Stocks of almost all non-life insurance companies have more than doubled over the past year while the benchmark index of the Dhaka Stock Exchange (DSE) rose 38 per cent.
At least two insurance companies saw their stock prices grow over five times the original value while it was three to four times for 17 others, shows the DSE data.
However, this rise in value is not supported by an increase in earnings.
For example, Provati Insurance surged eight times from its original value but declared only 17 per cent stock dividend for 2020. The company's earnings per share rose 85 per cent to Tk 1.26 in the first quarter of 2021.
The same scenario prevailed for almost all other non-life insurers.
"The insurance stocks are rising abnormally but I don't find any valid reason for such a rise," said stock market analyst Prof Abu Ahmed.
Even though banks provide higher dividends than the insurance sector, their stock price hovers at around face value while insurance stocks are jumping.
"This is insane. The investors who bought these stocks will have to face the reality though when the gamblers complete their sell-offs," he said, adding that a stock cannot be overvalued for long without maintaining the fundamentals.
Bangladesh's stock market is gambler-driven, so investors are rushing towards such stocks.
The alarming thing is that people are taking margin loans to invest in these stocks.
"Most of our investors' behaviour contradicts what we read in textbooks," said Ahmed, also a former chairman of the economics department at the University of Dhaka.
Lower commission for agents is one reason behind the surge in insurance stocks but this alone is not enough, as proven by their recent earnings, according to market analysts.
Insurance companies saw their earnings rise by around 30 to 40 per cent in the first quarter of the year.
In 2012, the Insurance Development & Regulatory Authority (IDRA) issued a circular barring insurance companies from paying more than 15 per cent of premiums as commission to their agents.
However, most insurers disregarded the directive, prompting the regulator to issue a notice in late 2019, urging compliance for the sake of the sector's well-being.
Many companies offered as much as 60 per cent of the premium as commission to secure business, hurting the industry in the process. This was especially the case for firms with good performance records, said industry insiders.
But in a meeting with Bangladesh Insurance Association in 2019, insurance companies collectively agreed to follow the order in a bid to keep the sector alive.
Sharif Anwar Hossain, president of DSE Brokers Association, agreed with Prof Ahmed, saying that the insurance stocks were rising peculiarly at a higher pace than that of higher dividend-paying companies.
"What has suddenly happened to these companies that during the pandemic period their share price rose by three to four times?" he questioned.
The DSE and BSEC should properly investigate the matter as the price hike is creating risks for the entire market.
"When general investors incur losses by investing in these stocks, then they leave the market, which ultimately leaves a dent," he added.

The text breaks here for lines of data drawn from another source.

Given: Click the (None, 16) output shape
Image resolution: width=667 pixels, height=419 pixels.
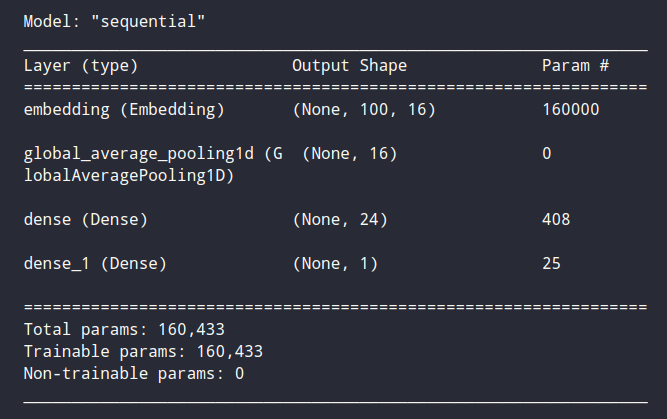Looking at the screenshot, I should point(349,154).
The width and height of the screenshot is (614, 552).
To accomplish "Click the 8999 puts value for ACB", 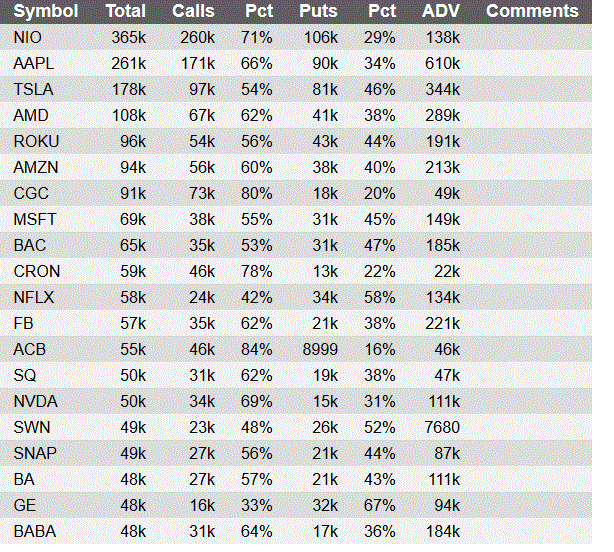I will click(x=320, y=349).
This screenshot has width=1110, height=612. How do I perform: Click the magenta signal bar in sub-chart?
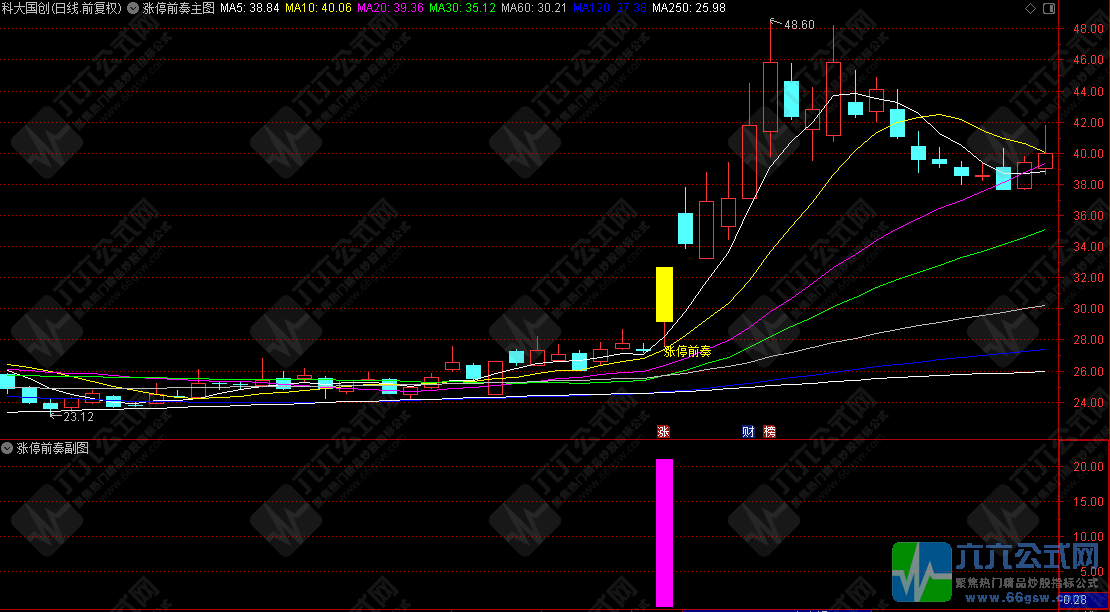(664, 532)
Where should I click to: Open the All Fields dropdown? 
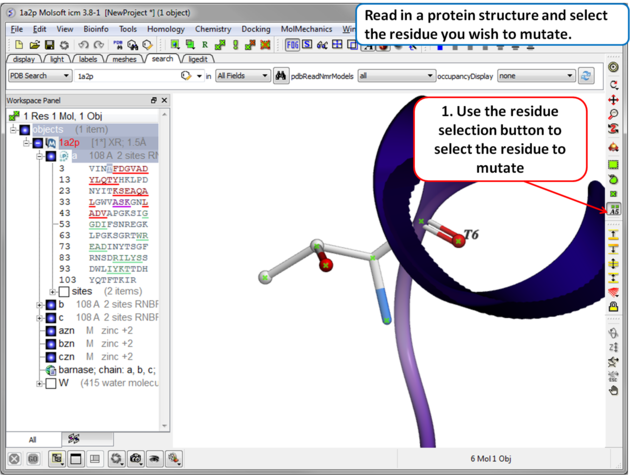(x=243, y=76)
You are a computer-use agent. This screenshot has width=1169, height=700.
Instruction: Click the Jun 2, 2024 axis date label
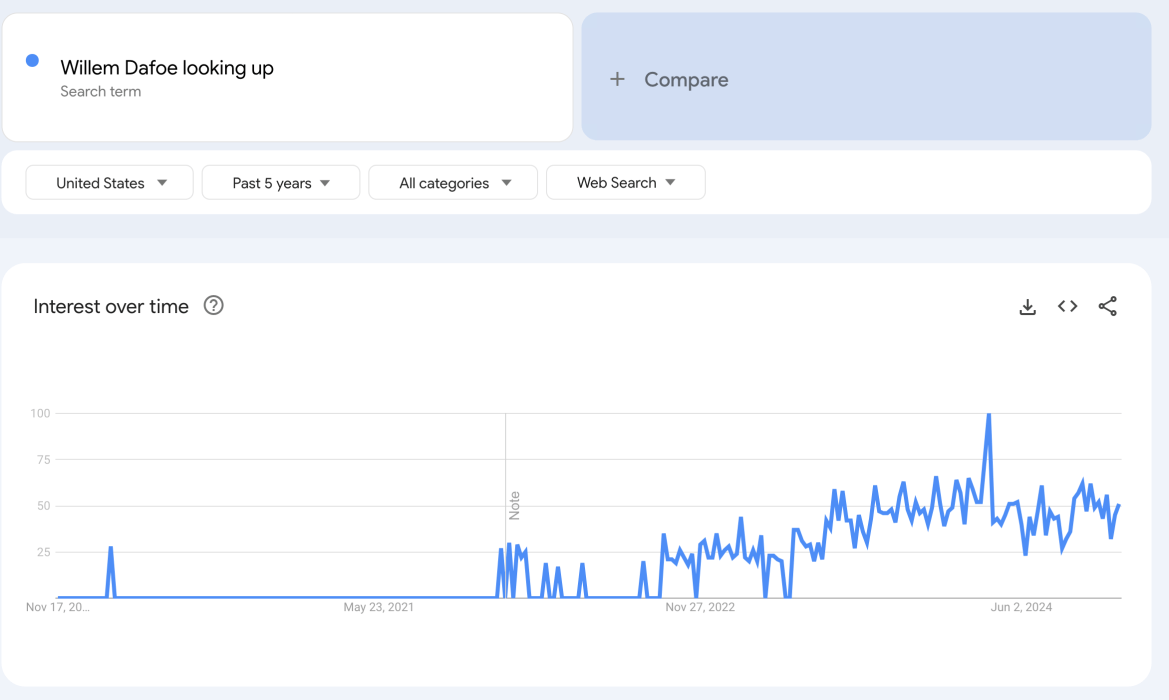coord(1021,607)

The DSE Brokers Association president went on to say that they cannot stop general investors from buying the stocks even though it would have a "boomerang effect".
"This is not good as gambling is not a sustainable way to survive in the stock market," said Hossain, also managing director of Sahidullah Securities.
An interesting thing is that while all non-life insurance stocks of low performance at least doubled in the last year, one of the top performing firms -- Green Delta Insurance -- rose only 25 per cent.
A merchant banker preferring anonymity said gamblers started toying with insurance stocks at least seven or eight months ago.
"But they could not complete their sales and exit properly, so now they have started to gamble again to allure general investors," he said.
"If general investors do not take up these stocks, the gamblers will be profoundly struck but still investors are taking on these risky scripts every day," he added.